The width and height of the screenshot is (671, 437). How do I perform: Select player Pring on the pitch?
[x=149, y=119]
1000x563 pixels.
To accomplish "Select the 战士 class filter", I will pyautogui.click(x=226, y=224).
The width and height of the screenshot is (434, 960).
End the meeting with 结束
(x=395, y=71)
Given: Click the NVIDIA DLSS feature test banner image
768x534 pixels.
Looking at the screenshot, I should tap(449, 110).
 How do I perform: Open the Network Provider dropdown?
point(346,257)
---
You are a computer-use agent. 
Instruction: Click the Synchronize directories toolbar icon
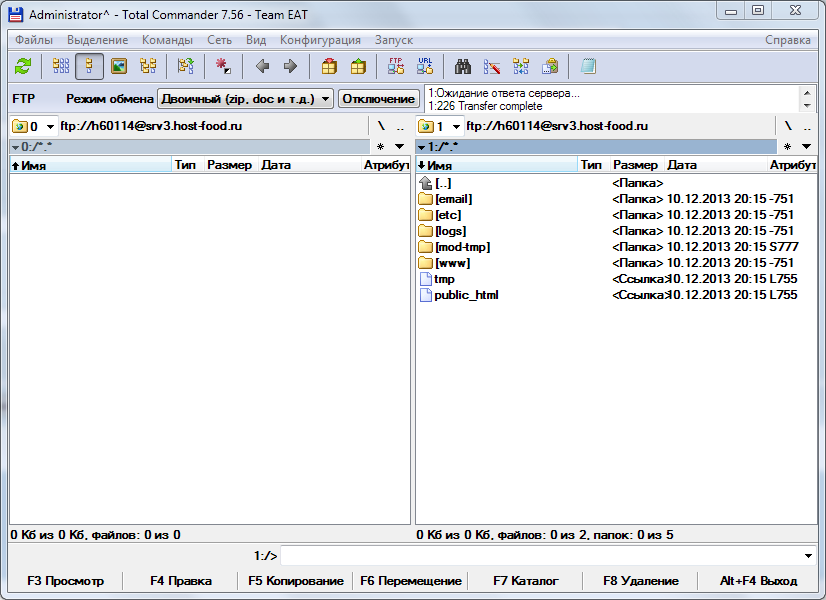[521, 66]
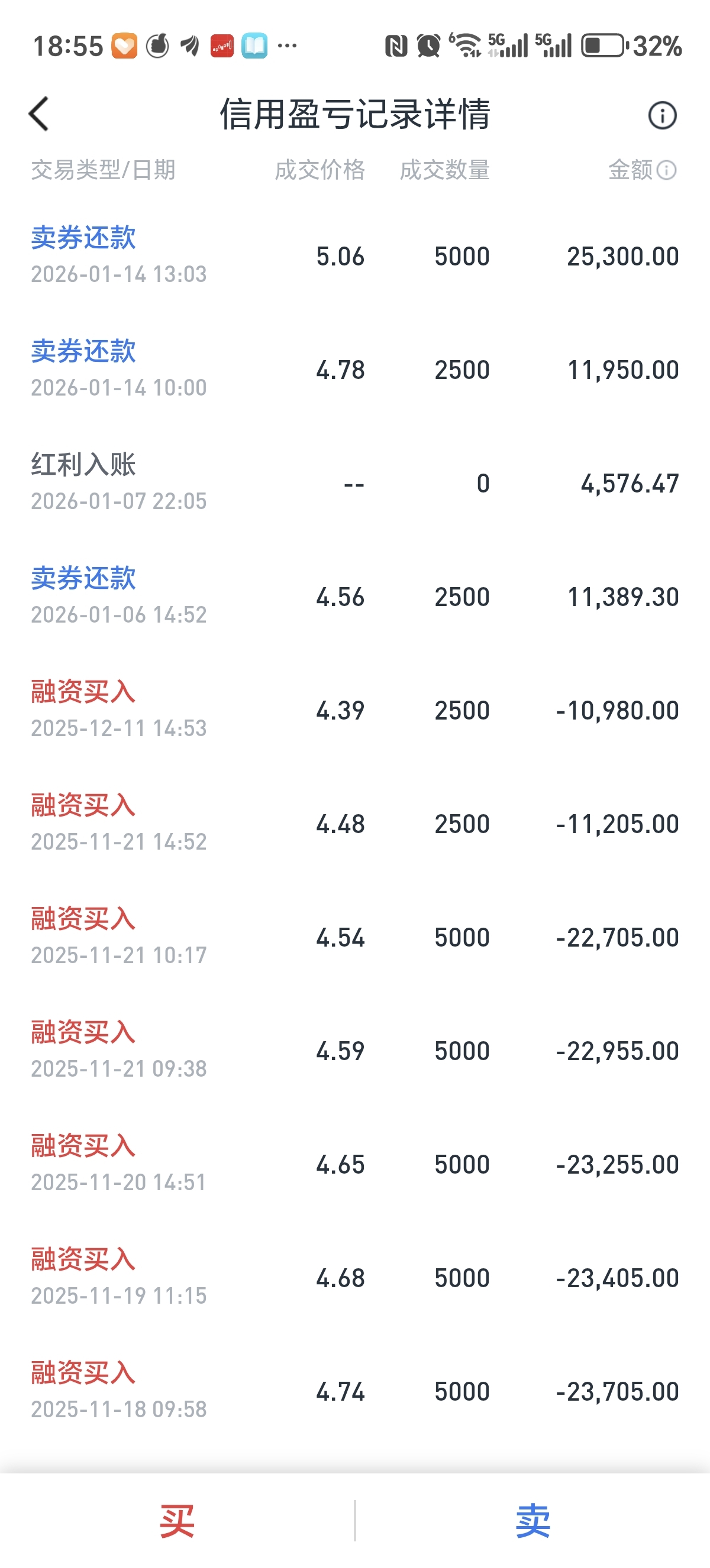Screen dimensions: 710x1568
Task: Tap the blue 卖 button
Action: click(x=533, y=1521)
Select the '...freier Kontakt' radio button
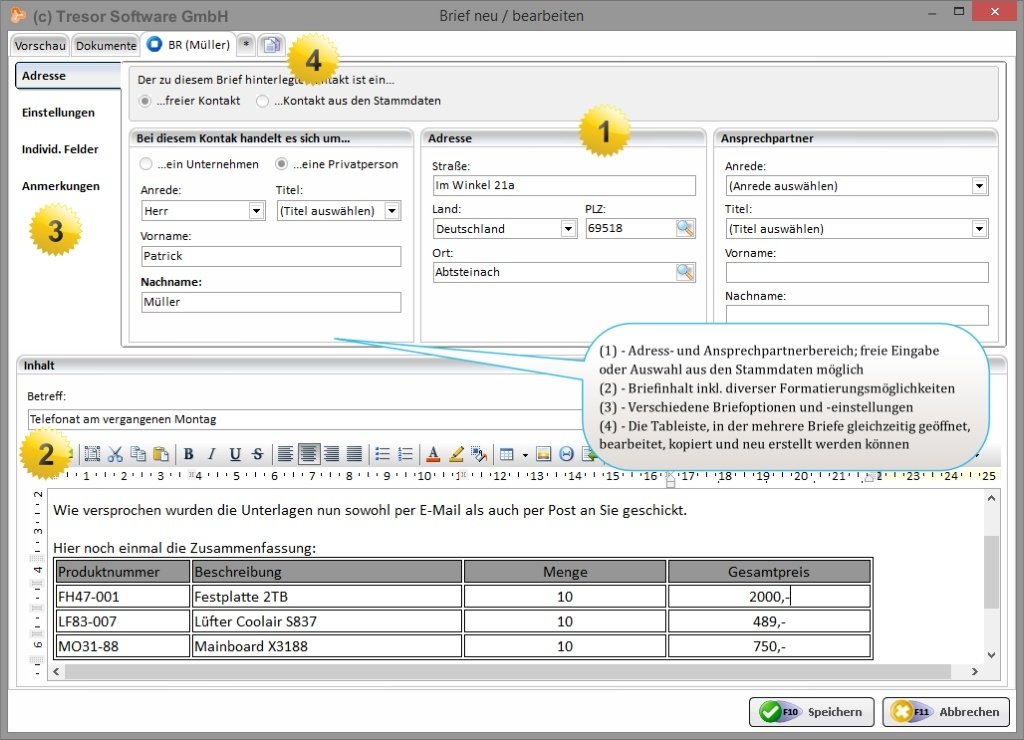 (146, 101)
---
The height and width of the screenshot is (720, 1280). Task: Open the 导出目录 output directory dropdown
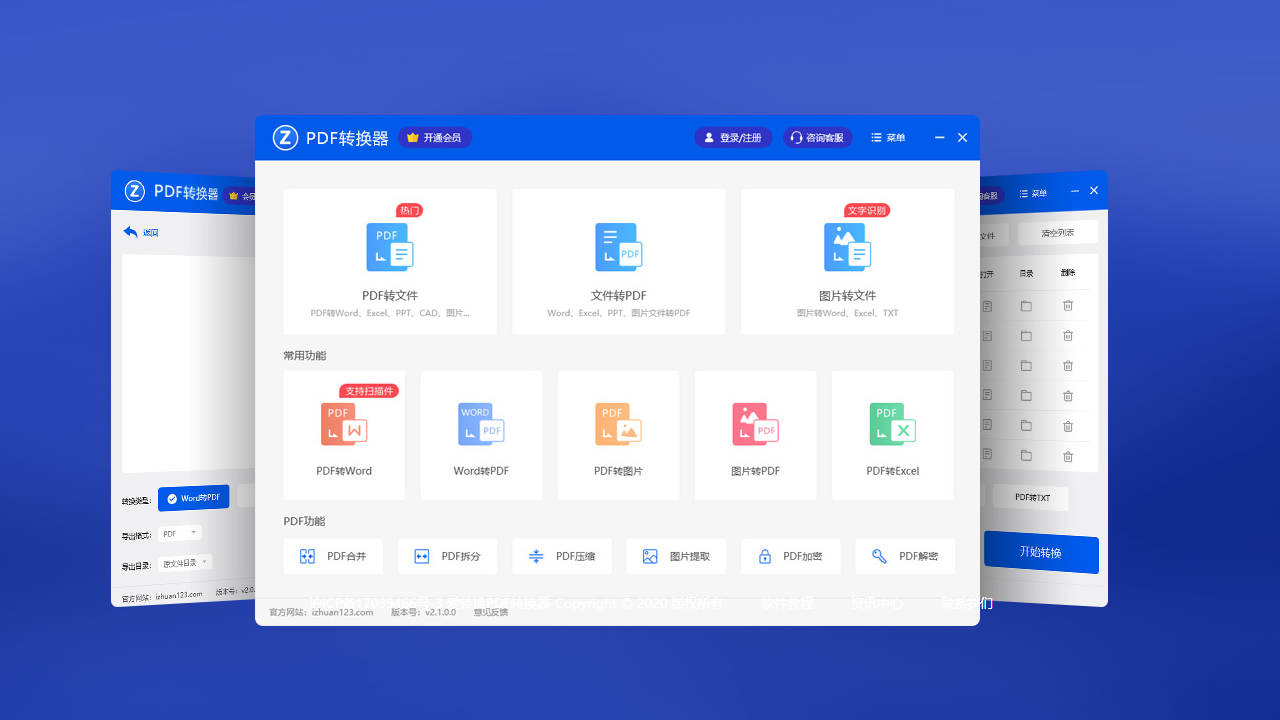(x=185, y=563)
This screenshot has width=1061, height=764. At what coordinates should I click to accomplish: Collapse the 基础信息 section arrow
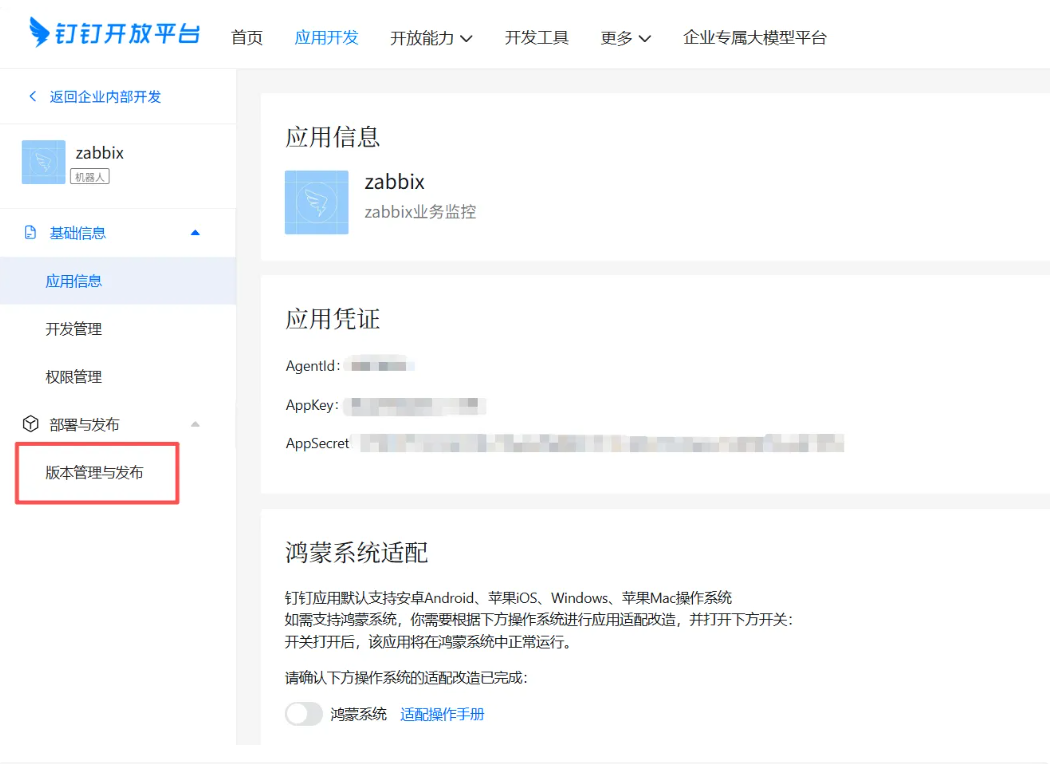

◆ **Directions**: Could you copy every line from the records that mentions the word "accomplish"?

◆ **Reply to the task**:
To accomplish "Select the 战士 class filter", I will pyautogui.click(x=226, y=224).
This screenshot has width=1061, height=764. At what coordinates should I click to accomplish: Collapse the 基础信息 section arrow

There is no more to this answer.